Fig. 1. Increased levels of α-SYN in the iPSC-derived SNCA triplication cortical organoids.

(A) Representative images showing the size of organoids. The perimeters of the organoids were measured and compared. Each dot on the graph represents the average perimeter of approximately 96 organoids per condition. n = 4 samples per group. Scale bar, 1 mm. (B to J) The levels of total α-SYN and phosphorylated α-SYN in each fraction of organoids were measured using Western blotting. Different exposure times (short and long) were applied to display and quantify the aggregated and monomeric α-SYN. Results were normalized to Tuj1 levels. n = 4 samples with two replicates per group.
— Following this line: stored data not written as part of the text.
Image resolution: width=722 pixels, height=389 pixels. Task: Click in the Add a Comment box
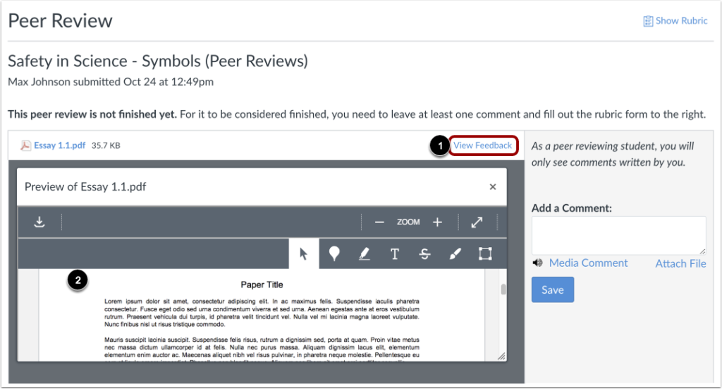pos(618,235)
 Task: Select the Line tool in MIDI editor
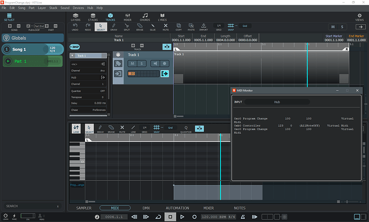point(133,128)
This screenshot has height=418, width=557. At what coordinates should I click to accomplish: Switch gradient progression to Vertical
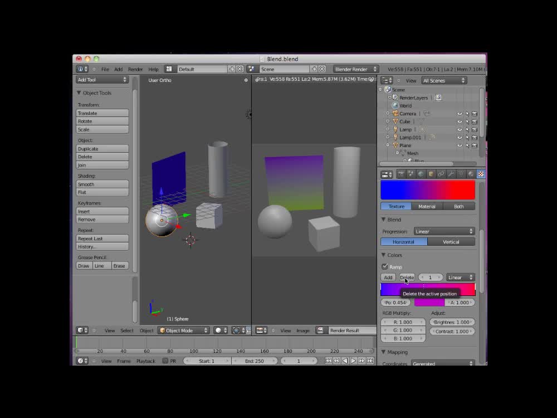pos(451,241)
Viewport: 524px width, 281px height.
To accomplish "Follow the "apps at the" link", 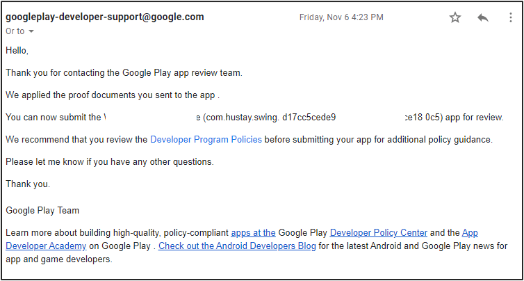I will [253, 232].
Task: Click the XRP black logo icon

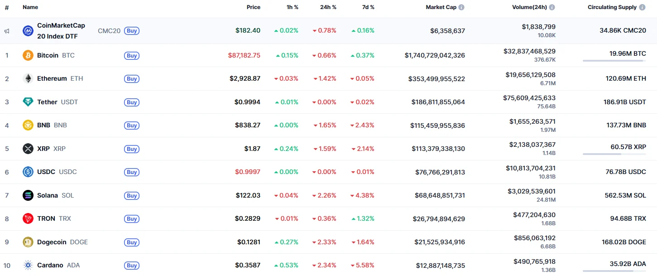Action: [x=28, y=149]
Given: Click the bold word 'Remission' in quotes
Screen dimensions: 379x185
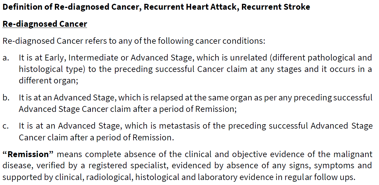Looking at the screenshot, I should pyautogui.click(x=28, y=154).
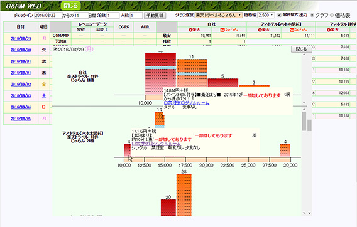357x227 pixels.
Task: Open the 価格幅 2,500 dropdown
Action: pos(266,15)
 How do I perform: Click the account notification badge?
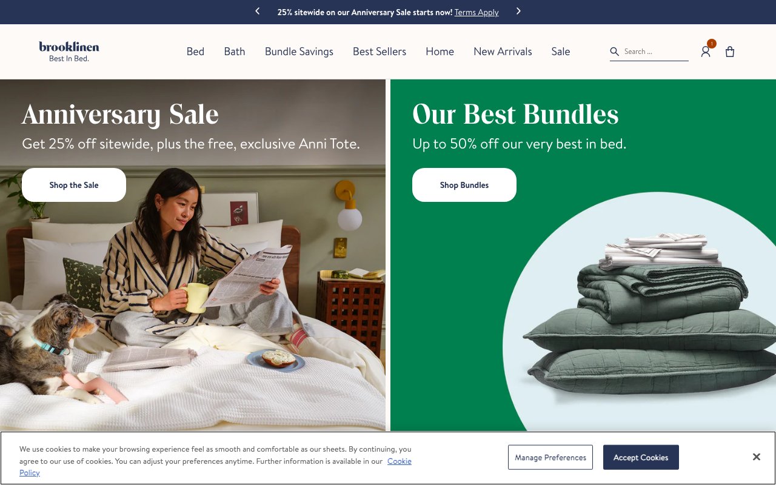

Each dot on the graph represents an individual replicate. Molecular weight markers (kilodaltons) are indicated on the right side of each blot. (K) The Ctrl and SNCA Tri organoids were immunostained with phosphorylated–α-SYN (S129) antibody (red) and MAP2 antibody (green, top) or total α-SYN (green, bottom). The nuclei were stained with 4′,6-diamidino-2-phenylindole (DAPI) (blue). Scale bar, 50 μm. (L to N) The levels of total α-SYN in each fraction of organoids were measured using ELISA. The experiments were conducted in duplicate. n = 4 samples. Each dot on the graph represents an individual replicate. (O) TBS-soluble organoid lysates were fractioned using SEC. The fractions ranging from #18 to #56 were collected, and the levels of α-SYN were measured using ELISA. The experiments were performed in duplicate. n = 4 samples per group. Data represent means ± SEM. Student’s t tests were used for statistical analyses. *P < 0.05; **P < 0.01; ***P < 0.001; n.s., not significant.